Dr. Márcio explica ainda que os testes de triagem para uso de drogas podem ser feitos a partir de amostras de urina ou amostras do cabelo, barba ou outros pelos. Nos testes a partir das amostras de urina, as drogas utilizadas podem ser detectadas em 2 a 3 horas ou até em 5 dias após o uso.
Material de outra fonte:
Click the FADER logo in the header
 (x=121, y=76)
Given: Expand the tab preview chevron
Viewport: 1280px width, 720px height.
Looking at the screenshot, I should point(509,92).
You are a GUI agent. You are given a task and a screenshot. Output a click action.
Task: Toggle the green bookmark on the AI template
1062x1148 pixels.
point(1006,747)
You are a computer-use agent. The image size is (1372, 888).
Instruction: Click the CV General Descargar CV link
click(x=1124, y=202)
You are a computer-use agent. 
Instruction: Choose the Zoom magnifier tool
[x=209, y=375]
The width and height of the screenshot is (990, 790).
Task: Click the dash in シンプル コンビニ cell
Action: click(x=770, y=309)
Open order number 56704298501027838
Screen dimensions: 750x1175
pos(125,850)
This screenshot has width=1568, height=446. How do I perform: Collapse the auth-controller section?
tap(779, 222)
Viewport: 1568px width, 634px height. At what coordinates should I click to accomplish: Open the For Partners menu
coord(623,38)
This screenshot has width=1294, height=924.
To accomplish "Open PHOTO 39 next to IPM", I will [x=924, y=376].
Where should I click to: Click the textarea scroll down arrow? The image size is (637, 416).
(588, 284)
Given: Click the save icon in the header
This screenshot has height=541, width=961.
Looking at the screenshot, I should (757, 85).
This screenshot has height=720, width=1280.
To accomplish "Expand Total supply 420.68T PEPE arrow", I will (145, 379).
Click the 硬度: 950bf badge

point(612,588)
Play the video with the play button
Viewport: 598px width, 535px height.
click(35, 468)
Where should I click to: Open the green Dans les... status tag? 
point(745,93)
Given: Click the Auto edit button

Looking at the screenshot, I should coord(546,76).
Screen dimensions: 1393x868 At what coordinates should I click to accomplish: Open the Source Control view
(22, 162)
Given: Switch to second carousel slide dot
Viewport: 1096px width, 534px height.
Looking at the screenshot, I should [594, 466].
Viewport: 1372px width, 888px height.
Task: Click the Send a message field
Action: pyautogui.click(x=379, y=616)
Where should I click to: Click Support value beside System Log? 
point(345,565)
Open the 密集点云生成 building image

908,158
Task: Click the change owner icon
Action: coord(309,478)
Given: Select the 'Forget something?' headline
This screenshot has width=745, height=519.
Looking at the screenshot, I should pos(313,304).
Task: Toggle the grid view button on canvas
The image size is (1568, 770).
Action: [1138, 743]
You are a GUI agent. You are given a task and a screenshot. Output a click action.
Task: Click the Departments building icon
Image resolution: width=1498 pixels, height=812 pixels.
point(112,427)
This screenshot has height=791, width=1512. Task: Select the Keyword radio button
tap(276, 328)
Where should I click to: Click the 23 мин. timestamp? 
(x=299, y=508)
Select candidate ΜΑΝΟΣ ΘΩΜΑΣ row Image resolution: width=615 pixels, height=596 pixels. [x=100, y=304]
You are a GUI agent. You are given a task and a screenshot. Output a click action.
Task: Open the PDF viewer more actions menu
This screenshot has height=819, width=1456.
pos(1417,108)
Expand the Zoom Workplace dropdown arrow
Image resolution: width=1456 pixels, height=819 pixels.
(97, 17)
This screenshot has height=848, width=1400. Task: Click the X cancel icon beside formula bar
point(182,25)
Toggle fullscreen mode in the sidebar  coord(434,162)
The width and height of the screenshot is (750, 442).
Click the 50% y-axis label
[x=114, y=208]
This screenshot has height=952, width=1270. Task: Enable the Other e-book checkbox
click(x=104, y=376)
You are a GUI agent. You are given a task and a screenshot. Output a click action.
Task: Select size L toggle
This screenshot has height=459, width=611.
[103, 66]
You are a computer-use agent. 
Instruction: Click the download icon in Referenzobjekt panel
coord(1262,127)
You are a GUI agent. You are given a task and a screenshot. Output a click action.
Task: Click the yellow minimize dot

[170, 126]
Já nos exames realizados em cabelo, barba ou outros pêlos, a janela de detecção é muito mais ampla, chegando a 90 dias. “Este exame é indicado para a renovação da Carteira Nacional de Habilitação (CNH) para motoristas profissionais, enquanto aqueles realizados em urina podem ser feitos quando há suspeita de uso recente de drogas”, esclarece o médico.  

 

 

 

Ele ressalta que todas essas substâncias afetam o funcionamento do cérebro, aumentando o risco de acidentes fatais. “Podem prejudicar a capacidade para dirigir, por exemplo, ao retardar o tempo de reação e de processamento de informações, ao reduzir a coordenação perceptivo-motora e o desempenho motor, bem como a atenção, o monitoramento do trânsito e o controle do veículo, prejudicando a percepção de riscos e a capacidade de tomar decisões rápidas e adequadas durante a condução”,  alerta.  

 

O médico ainda ressalta que os exames toxicológicos são importantes para ajudar a identificar motoristas com problemas de dependência química, permitindo que eles recebam tratamento adequado, para que possam voltar a exercer a atividade sem influência das drogas e com mais segurança para todos.